PASSAGE:

Open-source models are more customizable for targeted applications than commercial LLMs. They’re also easier to deploy in edge applications and secure environments, and they represent the contributions of developers from myriad backgrounds. “This diversity fosters innovation,” she says.
Open source also allows for a more comprehensive study of a model’s limitations, like bias, relevancy, and potential degradation. “Open-source LLMs offer more control to address the government’s unique concerns regarding security, compliance, and privacy,” says Alison. “They can provide the necessary balance between advanced functionality and compliance with stringent governmental standards.”
Yet open-source models can also potentially require more technical capacity and higher development and support costs. Alison’s team helps government agencies evaluate the tradeoffs.
Addressing AI’s Complex Questions
Another challenge: LLMs develop through training, which requires chips, power, and lots of data.
How can these obstacles be overcome? On the data side, some solutions include creating synthetic data from models, improving data selection and curation methods, and developing model training methods that are less data-hungry.
“Wherever there is a challenge, there is an opportunity,” says Alison.
Transformative technologies also spur questions. For example, how does the concept of open source translate to generative AI? This is an area Alison has explored extensively through her work with chatbots and ChatGPT.
“The open-source ethos has long been at the heart of software innovation, championing transparency and collective advancement,” Alison explains. “Yet AI is inherently more complex, less interpretable and explainable, much more computationally expensive, and has many unknown risks.”
From this perspective, she recommends the following question: “What aspects of openness—such as access to source code, training data, and architectures—are most important to your organization, and why?”
A Matter of Technology and Trust
Holly’s AI work similarly deals with questions and answers—specifically, empowering the federal government to make decisions quickly, “moving at the pace of data,” Holly says.
AI can play a powerful role throughout the process, such as collecting vast amounts of data and automating its verification.

GIVEN MATERIAL:
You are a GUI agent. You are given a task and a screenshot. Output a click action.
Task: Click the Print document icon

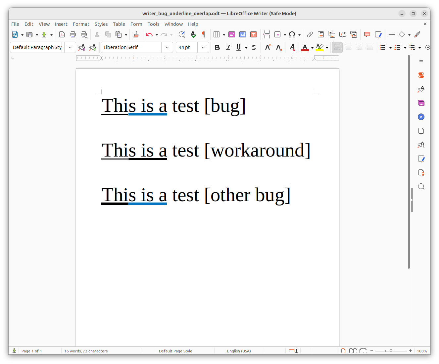point(73,34)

EXERCISES:
1. In the passage on open-source AI models, what three things does LLM training require?
2. Extend the passage on open-source AI models, starting after its last sentence.
The material is not needed for the work on the passage on open-source AI models.

ANSWERS PER TASK:
1. It requires chips, power, and lots of data.

2.
But collecting the data is only one part of the picture. “You also have to get the organization to know that their data is authoritative, quality data that it is being governed in the right way,” she says.
That’s where the other part of her team’s job comes in, “bringing clients along on the journey so that they're comfortable with the technology and they trust what's there,” she says.
Another important part of the journey is truly understanding what the data means. Holly explains that if a healthcare organization is tracking safety events, for instance, an increase in the numbers can actually be a positive trend. “It means more people are reporting these events,” she says.
Harnessing Data for Decision Advantage

“I saw how important it was to be able to use data to understand and measure progress and make decisions. And this data is even more important today.”
- Holly Levanto, AI Adoption Lead
As with Holly’s naval experiences and digital transformation work, her work on a client healthcare safety project was a gateway to new horizons. “Assessing the risk in procedures as a part of patient safety really got me into a deeper subset of what data could do,” she says.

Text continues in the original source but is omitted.